トランプ前大統領が「Make America Great Again」とスローガンを掲げて大統領になったが、そのスローガンを最初に掲げたのが、ロナルド・レーガン元大統領だった。

それらのエピソードと今回の事件を通して、運命めいたもの、宿命めいたものを感じるのは、筆者だけだろうか?

銃撃直後、星条旗が翻る中、拳を天に突き上げたこの画像を撮ったのは、ピューリッツァー賞受賞歴のあるAPの専属カメラマンEvan Vucciらしい。恐らくこの画像も、ピューリッツァー賞の最有力候補作となるだろう。

民主主義を標榜することで、今のアメリカがアメリカたり得ている。先人は、米ドルを基軸通貨として維持することで、アメリカには無限の富が流入する仕組みを作った。つまり、格差や貧困、人種差別の問題を抱えながらのアメリカ社会ではあるが、基盤となる経済が盤石になることで、アメリカが世界一の国家であるという揺るぎない現実が存在可能にしている。

アメリカにおいて、経済力を背景にして民主主義国家たり得ている最大の要素が、民主主義政治が機能しているという点だ。アメリカは東西と南北に広く、一つの州が小国並みの土地と人口を有している。自分の州から出ることなく生涯を終える人がほとんどだし、それで成り立っている。連邦法もあるが、各州法の方がより重要とされている。各州には最高裁がそれぞれ存在し、よほどのことがない限り連邦最高裁で裁かれることはない。州知事は強力な権限を有し、州議会も単独で機能している。つまり、司法・立法・行政が完全に機能している。

そのアメリカにおいて、唯一、アメリカ国民全てで決定するのが、大統領だ。つまり国家の最高権力者、最高指導者、最高意思決定機関を国民自身が選択するのだ。

トランプは最初、共和党の中でも泡沫候補の一人とされ、知名度はあるが所詮、政治の世界で話題性を持つこと目的とされていた。ところが、共和党から立候補した16人の候補者を倒し、最終的に民主党ヒラリー・クリントンを破って、第40代アメリカ合衆国大統領となった。彼は不動産業を中心としたビジネスを拡大し成功者の仲間入りをした後、その結果、最終的に大統領に上り詰めた。

アメリカ・ハイソサエティの最高峰は合衆国大統領だ。トランプはアメリカ社会の成功者が最終的に到達する大統領に上り詰めたことで、そのキャリアを終えると考えられているし、本人もそう思っていた節がある。

トランプが大統領になることを世界のリーダーの中で唯一読んでいたのが、安倍元総理だった。各州の選挙人団を選ぶことで、その州の票数は候補者が総取りできる間接選挙方式の大統領選だが、国民は投票の際、候補者を直接選ぶため、直接選挙と言って差し支えない。予備選が進む段階で、早くから安倍元総理はトランプ勝利を見越していた節があり、2016年11月、早々にトランプ氏のスケジュールを抑え大統領就任式を前にニューヨークに電撃訪問、初の会談を行った。

提供資料 —

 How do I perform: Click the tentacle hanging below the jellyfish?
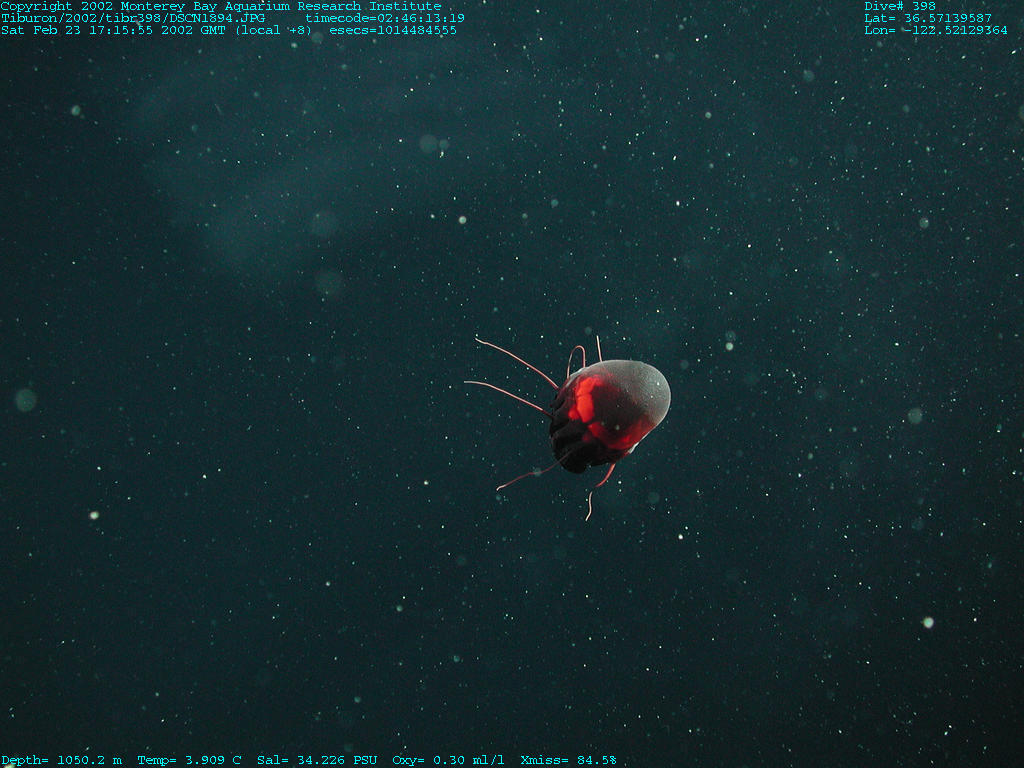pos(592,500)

...

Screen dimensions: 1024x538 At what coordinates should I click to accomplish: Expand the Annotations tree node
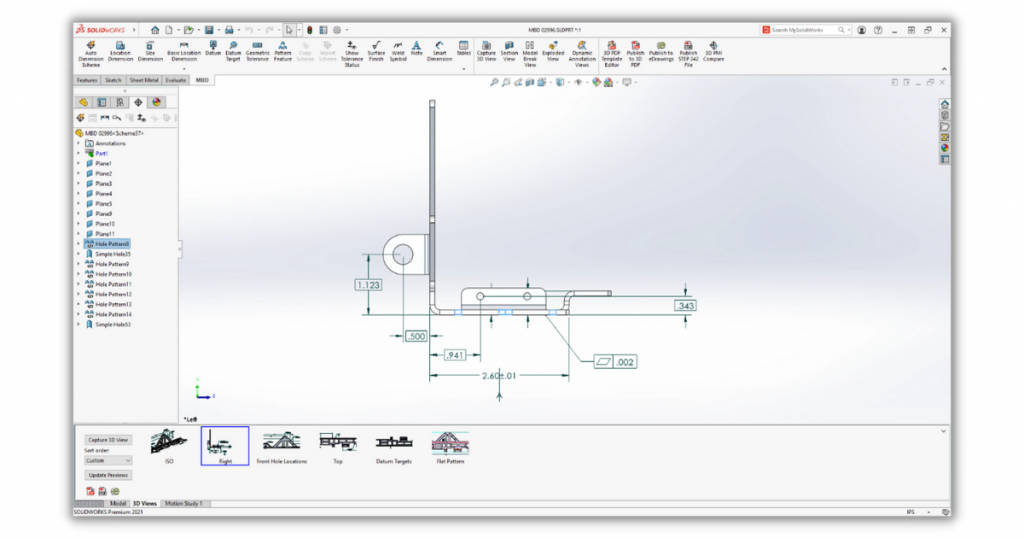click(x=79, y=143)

課題 A — 本文の「アメリカにおいて、経済力を背景にして」で始まる段落を、主な事実を残したまま箇条書きで短くまとめてください。
課題 B — 本文のうち、「トランプは最初、共和党の中で」から「最終的に大統領に上り詰めた。」までをすべてそのまま書き写してください。
課題 C — 本文によると、安倍元総理は2016年11月、トランプ氏との初の会談のためにどこを電撃訪問しましたか。
記録は本文とは別の出典から取ったものです。

課題の解答 A —
- アメリカが経済力を背景に民主主義国家でいられる最大の要素は、民主主義政治が機能していることだ。
- 国土は東西南北に広く、一つの州が小国並みの土地と人口を持つ。
- ほとんどの人は自分の州を出ずに生涯を終え、それで成り立っている。
- 連邦法より各州法の方が重要とされる。
- 各州に最高裁があり、よほどのことがない限り連邦最高裁では裁かれない。
- 州知事は強力な権限を持ち、州議会も単独で機能している。つまり司法・立法・行政が完全に機能している。

課題の解答 B —
トランプは最初、共和党の中でも泡沫候補の一人とされ、知名度はあるが所詮、政治の世界で話題性を持つこと目的とされていた。ところが、共和党から立候補した16人の候補者を倒し、最終的に民主党ヒラリー・クリントンを破って、第40代アメリカ合衆国大統領となった。彼は不動産業を中心としたビジネスを拡大し成功者の仲間入りをした後、その結果、最終的に大統領に上り詰めた。

課題の解答 C — ニューヨーク